*REQUIRED TASK 1*. Please reproduce the blog post word for word, everything from "Tuesday, November 01, 2005" down to "do about that.".
*REQUIRED TASK 2*. In the numbered point of the blog post, list each thing that the sentences beginning "For some women it's" name as making some women happy.

*EXCERPT PROVIDED*.
* BEGIN *
Tuesday, November 01, 2005

What's a Modern Girl to Do?

Well, this article is depressing as all hell. I don't think it's meant entirely seriously -- Maureen Dowd cares more about being provocative than she does about being right -- but the statistics she cites in the "Power Dynamics" section are enough to make any thinking woman gag (particularly since for every 16 extra I.Q. points we use to think about the statistics, we're becoming 40 percent less likely to get married). I don't have any idea what to do about that.

But I do know that the feminist movement was not designed to limit women's choices by telling us that we have to keep our maiden names or always wear flat shoes or go to law school and then make partner. Rather, it was designed to open those choices up so that they were as wide and varied and full as men's, so our lives could be as wide and varied and full as men's. We feminists sometimes condemn more traditional female roles (as Dowd implicitly does in this article) because it's hard to see a woman choose not to take those hard-won freedoms; but choice, possibility, is really what feminism is all about. No more, no less.

So here is what I think we Modern Girls should do:

  1. Know what will make us happy. For some women it's a husband and family. For some women it's job satisfaction. For some women it's sexual liberation. For some women it's a Prada dress. For some women it's intellectual work. For some women it's a clean house. For some women it's a really good book. For some women it's religious service. For most of us it is all of the above, or several of the above, or some of the above plus a bunch of things I've left off.
* END *
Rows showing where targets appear
* BEGIN *
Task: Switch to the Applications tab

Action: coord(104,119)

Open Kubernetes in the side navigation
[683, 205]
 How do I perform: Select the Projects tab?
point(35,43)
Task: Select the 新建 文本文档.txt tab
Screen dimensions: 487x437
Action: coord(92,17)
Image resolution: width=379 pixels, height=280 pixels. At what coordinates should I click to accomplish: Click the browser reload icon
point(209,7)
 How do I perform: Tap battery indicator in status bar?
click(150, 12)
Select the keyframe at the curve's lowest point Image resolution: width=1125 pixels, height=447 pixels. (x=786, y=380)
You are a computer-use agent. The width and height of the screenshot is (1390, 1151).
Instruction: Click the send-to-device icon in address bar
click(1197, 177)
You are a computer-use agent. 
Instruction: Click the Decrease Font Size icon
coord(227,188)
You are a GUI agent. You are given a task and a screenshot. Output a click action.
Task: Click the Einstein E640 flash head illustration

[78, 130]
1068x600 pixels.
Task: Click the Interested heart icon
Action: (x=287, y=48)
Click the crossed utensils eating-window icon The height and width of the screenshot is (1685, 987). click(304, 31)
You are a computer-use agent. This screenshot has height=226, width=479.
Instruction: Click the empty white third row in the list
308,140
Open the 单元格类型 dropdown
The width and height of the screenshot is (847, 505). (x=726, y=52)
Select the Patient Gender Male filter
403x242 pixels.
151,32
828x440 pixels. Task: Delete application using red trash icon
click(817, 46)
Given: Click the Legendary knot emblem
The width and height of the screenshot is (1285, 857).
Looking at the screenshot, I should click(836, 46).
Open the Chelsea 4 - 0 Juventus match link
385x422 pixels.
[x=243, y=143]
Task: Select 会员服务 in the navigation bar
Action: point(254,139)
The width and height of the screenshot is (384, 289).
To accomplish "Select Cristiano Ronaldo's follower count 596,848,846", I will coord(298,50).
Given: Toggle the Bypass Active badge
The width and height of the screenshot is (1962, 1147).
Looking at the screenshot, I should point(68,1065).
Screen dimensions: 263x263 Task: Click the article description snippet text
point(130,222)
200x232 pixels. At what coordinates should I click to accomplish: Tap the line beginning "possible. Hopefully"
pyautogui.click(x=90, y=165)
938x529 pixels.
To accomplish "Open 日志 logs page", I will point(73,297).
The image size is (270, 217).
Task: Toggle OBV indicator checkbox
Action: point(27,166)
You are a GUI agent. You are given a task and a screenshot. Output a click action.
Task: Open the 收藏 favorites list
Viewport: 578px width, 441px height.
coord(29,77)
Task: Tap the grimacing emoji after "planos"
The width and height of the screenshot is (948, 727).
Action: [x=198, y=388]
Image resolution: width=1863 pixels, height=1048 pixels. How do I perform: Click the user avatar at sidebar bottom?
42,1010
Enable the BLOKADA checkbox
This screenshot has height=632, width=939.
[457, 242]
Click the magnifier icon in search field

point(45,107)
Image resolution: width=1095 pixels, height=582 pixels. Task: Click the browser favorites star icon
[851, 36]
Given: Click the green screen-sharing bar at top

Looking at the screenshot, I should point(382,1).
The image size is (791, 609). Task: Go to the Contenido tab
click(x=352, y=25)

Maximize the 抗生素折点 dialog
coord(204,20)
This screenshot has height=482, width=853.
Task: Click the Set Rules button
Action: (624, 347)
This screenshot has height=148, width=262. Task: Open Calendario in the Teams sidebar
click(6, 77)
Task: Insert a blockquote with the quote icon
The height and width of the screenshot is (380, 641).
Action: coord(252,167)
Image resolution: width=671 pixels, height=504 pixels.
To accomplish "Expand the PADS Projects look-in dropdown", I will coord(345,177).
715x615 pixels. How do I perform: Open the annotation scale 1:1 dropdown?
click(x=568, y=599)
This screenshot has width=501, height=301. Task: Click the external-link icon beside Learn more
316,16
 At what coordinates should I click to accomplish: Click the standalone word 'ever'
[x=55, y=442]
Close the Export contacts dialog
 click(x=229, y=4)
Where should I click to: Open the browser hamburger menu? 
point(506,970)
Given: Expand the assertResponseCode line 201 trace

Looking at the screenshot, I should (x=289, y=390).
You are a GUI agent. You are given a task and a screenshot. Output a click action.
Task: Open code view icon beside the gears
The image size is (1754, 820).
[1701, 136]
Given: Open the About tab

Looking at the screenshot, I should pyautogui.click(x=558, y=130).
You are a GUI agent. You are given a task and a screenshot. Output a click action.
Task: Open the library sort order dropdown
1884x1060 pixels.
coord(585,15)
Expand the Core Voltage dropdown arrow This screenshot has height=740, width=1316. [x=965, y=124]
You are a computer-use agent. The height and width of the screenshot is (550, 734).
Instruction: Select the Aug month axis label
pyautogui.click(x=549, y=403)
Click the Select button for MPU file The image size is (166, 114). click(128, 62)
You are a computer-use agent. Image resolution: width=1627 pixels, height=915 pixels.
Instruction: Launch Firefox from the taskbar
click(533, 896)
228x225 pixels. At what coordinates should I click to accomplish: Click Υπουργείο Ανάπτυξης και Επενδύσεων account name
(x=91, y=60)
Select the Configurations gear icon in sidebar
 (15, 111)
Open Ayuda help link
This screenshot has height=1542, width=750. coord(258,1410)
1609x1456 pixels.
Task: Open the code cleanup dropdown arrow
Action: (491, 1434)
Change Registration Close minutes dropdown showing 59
* END *
*ANSWER 1*.
Tuesday, November 01, 2005

What's a Modern Girl to Do?

Well, this article is depressing as all hell. I don't think it's meant entirely seriously -- Maureen Dowd cares more about being provocative than she does about being right -- but the statistics she cites in the "Power Dynamics" section are enough to make any thinking woman gag (particularly since for every 16 extra I.Q. points we use to think about the statistics, we're becoming 40 percent less likely to get married). I don't have any idea what to do about that.

*ANSWER 2*.
- a husband and family
- job satisfaction
- sexual liberation
- a Prada dress
- intellectual work
- a clean house
- a really good book
- religious service